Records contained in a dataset

***

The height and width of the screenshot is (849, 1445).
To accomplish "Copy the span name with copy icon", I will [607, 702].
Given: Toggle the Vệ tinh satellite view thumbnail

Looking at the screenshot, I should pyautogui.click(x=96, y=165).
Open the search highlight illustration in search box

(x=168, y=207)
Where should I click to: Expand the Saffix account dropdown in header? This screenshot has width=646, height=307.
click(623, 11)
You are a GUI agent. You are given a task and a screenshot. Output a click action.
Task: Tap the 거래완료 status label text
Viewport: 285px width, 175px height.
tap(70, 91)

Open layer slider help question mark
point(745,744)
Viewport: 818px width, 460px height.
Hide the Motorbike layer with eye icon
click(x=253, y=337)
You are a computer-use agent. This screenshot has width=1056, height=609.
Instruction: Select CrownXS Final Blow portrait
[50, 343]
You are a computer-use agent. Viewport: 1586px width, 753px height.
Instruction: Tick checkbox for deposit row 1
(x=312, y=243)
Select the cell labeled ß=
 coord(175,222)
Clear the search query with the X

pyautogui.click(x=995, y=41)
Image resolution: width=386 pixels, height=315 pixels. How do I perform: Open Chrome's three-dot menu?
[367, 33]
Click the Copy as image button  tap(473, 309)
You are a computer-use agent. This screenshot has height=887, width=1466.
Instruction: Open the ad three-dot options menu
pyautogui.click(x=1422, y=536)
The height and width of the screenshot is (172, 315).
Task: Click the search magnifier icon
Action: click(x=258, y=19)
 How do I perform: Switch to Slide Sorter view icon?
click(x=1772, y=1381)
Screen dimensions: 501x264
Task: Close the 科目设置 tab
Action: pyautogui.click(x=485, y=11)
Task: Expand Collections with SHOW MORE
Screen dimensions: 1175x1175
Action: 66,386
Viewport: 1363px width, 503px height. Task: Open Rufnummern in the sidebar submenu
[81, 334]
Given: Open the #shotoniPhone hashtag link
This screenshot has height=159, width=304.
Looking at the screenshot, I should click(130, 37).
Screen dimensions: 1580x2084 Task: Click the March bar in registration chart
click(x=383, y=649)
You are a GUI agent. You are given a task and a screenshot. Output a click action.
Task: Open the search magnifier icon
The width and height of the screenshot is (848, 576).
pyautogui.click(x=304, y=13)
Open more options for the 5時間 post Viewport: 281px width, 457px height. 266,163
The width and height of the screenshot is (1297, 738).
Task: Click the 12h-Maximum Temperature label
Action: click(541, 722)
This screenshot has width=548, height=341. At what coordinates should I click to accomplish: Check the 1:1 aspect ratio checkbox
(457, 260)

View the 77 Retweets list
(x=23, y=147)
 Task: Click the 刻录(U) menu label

***

What is required:
Give every row above as a JSON list of strings, with one string per line and blank lines left out.

Correct output:
[
  "The height and width of the screenshot is (849, 1445).",
  "To accomplish \"Copy the span name with copy icon\", I will [607, 702].",
  "Given: Toggle the Vệ tinh satellite view thumbnail",
  "Looking at the screenshot, I should pyautogui.click(x=96, y=165).",
  "Open the search highlight illustration in search box",
  "(x=168, y=207)",
  "Where should I click to: Expand the Saffix account dropdown in header? This screenshot has width=646, height=307.",
  "click(623, 11)",
  "You are a GUI agent. You are given a task and a screenshot. Output a click action.",
  "Task: Tap the 거래완료 status label text",
  "Viewport: 285px width, 175px height.",
  "tap(70, 91)",
  "Open layer slider help question mark",
  "point(745,744)",
  "Viewport: 818px width, 460px height.",
  "Hide the Motorbike layer with eye icon",
  "click(x=253, y=337)",
  "You are a computer-use agent. This screenshot has width=1056, height=609.",
  "Instruction: Select CrownXS Final Blow portrait",
  "[50, 343]",
  "You are a computer-use agent. Viewport: 1586px width, 753px height.",
  "Instruction: Tick checkbox for deposit row 1",
  "(x=312, y=243)",
  "Select the cell labeled ß=",
  " coord(175,222)",
  "Clear the search query with the X",
  "pyautogui.click(x=995, y=41)",
  "Image resolution: width=386 pixels, height=315 pixels. How do I perform: Open Chrome's three-dot menu?",
  "[367, 33]",
  "Click the Copy as image button  tap(473, 309)",
  "You are a computer-use agent. This screenshot has height=887, width=1466.",
  "Instruction: Open the ad three-dot options menu",
  "pyautogui.click(x=1422, y=536)",
  "The height and width of the screenshot is (172, 315).",
  "Task: Click the search magnifier icon",
  "Action: click(x=258, y=19)",
  " How do I perform: Switch to Slide Sorter view icon?",
  "click(x=1772, y=1381)",
  "Screen dimensions: 501x264",
  "Task: Close the 科目设置 tab",
  "Action: pyautogui.click(x=485, y=11)",
  "Task: Expand Collections with SHOW MORE",
  "Screen dimensions: 1175x1175",
  "Action: 66,386",
  "Viewport: 1363px width, 503px height. Task: Open Rufnummern in the sidebar submenu",
  "[81, 334]",
  "Given: Open the #shotoniPhone hashtag link",
  "This screenshot has height=159, width=304.",
  "Looking at the screenshot, I should click(130, 37).",
  "Screen dimensions: 1580x2084 Task: Click the March bar in registration chart",
  "click(x=383, y=649)",
  "You are a GUI agent. You are given a task and a screenshot. Output a click action.",
  "Task: Open the search magnifier icon",
  "The width and height of the screenshot is (848, 576).",
  "pyautogui.click(x=304, y=13)",
  "Open more options for the 5時間 post Viewport: 281px width, 457px height. 266,163",
  "The width and height of the screenshot is (1297, 738).",
  "Task: Click the 12h-Maximum Temperature label",
  "Action: click(541, 722)",
  "This screenshot has width=548, height=341. At what coordinates should I click to accomplish: Check the 1:1 aspect ratio checkbox",
  "(457, 260)",
  "View the 77 Retweets list",
  "(x=23, y=147)",
  " Task: Click the 刻录(U) menu label"
]